■ Exercise details:
Switch "anger" to "resentment" and write out the article about Grace Spence Green's spinal injury from "What she does" to "sees disabled people.".

■ Quoted passage:

● ● ●

06/07/2025
In 2018, 22-year-old Grace Spence Green was walking through a shopping centre in London when a man landed on her and broke her spine.
The man had just jumped out of a third-floor window - and the impact left Grace paralysed from the chest down.
She woke up to find herself on the floor, with a body lying next to her. "I remember screaming and the sensation that I couldn't feel my legs," she says.
Grace was a medical student. She hadn't expected to end up as a spinal injury patient herself. But, she believes the bizarre accident has made her a better doctor.
As a trainee medic, Grace knew all about spinal injuries. Nonetheless, it took her a long time to accept what had happened to her.
"I just felt that, oh, I'm not one of them. I'm not disabled. I'm not going to be in a wheelchair. That's not me. They've got it wrong."
She often felt powerless, and unable to advocate for herself.
"It was very humbling suddenly being on the other side of the bed, how often I felt out of control of my situation, how often I felt like I didn't have any autonomy or any dignity."
She was sent to a rehabilitation unit, and gradually came to terms with the extent of her injuries. She also found camaraderie with other patients, like Vince, a scaffolder in his 40s:
"it's just a closeness that I haven't really experienced before because we've gone through this thing together, and now we call most days and he's coming to my wedding."
Grace also began to confront some of the prejudices she didn't know she'd had as a trainee medic - like the idea that disabled people had a lesser quality of life. Now, as a qualified doctor, she says her time in the spinal injury unit was the best placement she could have had:
"It taught me about dignity and autonomy... There's a real openness I find with patients, a kind of understanding I don't have to build."
As for the man who fell on her, Grace feels very little. "It feels like we were strangers, we collided, and we are just strangers again."
What she does know, is that by breaking his fall she somehow saved the man's life. So, rather than holding onto any anger towards him, she channels it into her biggest passion: advocating for change in the way society sees disabled people.

● ● ●

[Stored records]
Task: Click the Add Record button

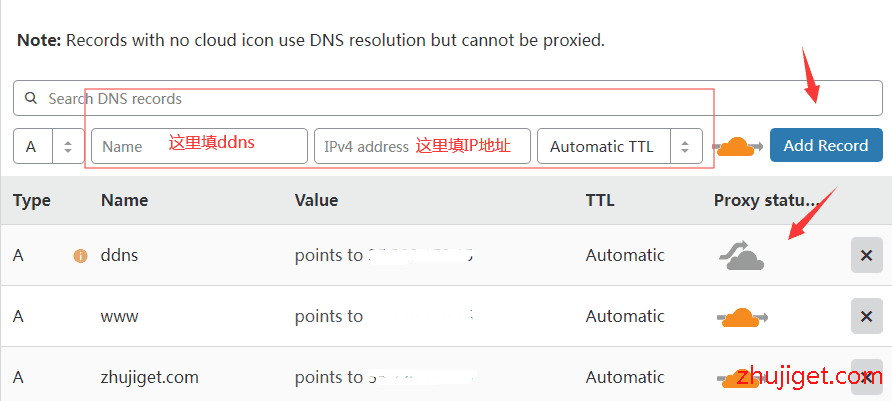Action: [825, 146]
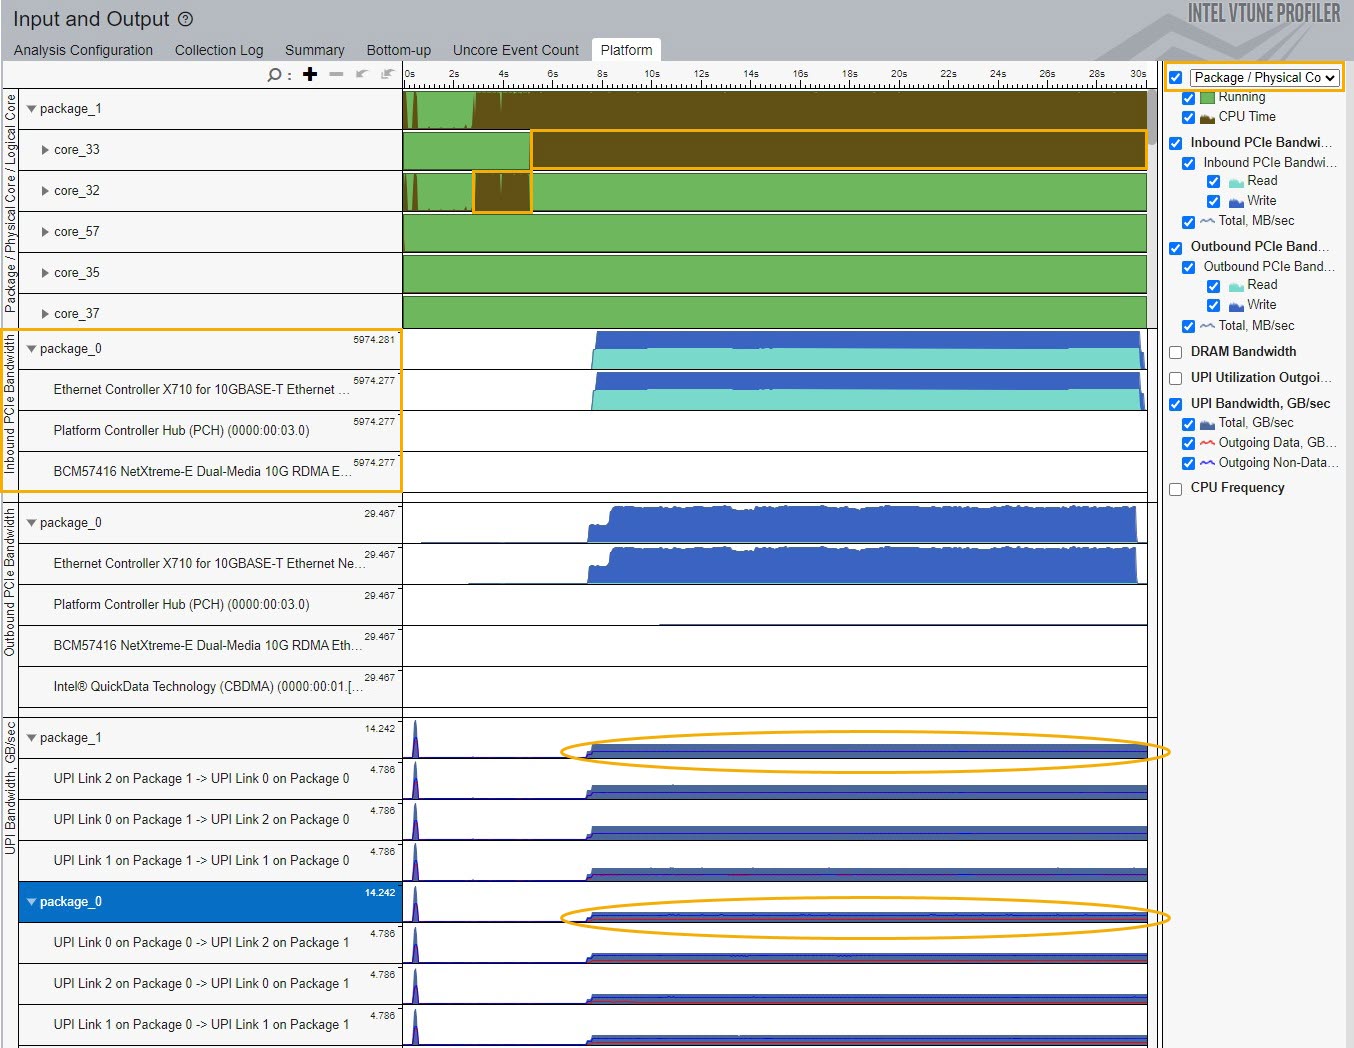Open the Package / Physical Core grouping dropdown
The width and height of the screenshot is (1354, 1048).
coord(1264,78)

● ● ●

■ Solved exercise:
What she does know, is that by breaking his fall she somehow saved the man's life. So, rather than holding onto any resentment towards him, she channels it into her biggest passion: advocating for change in the way society sees disabled people.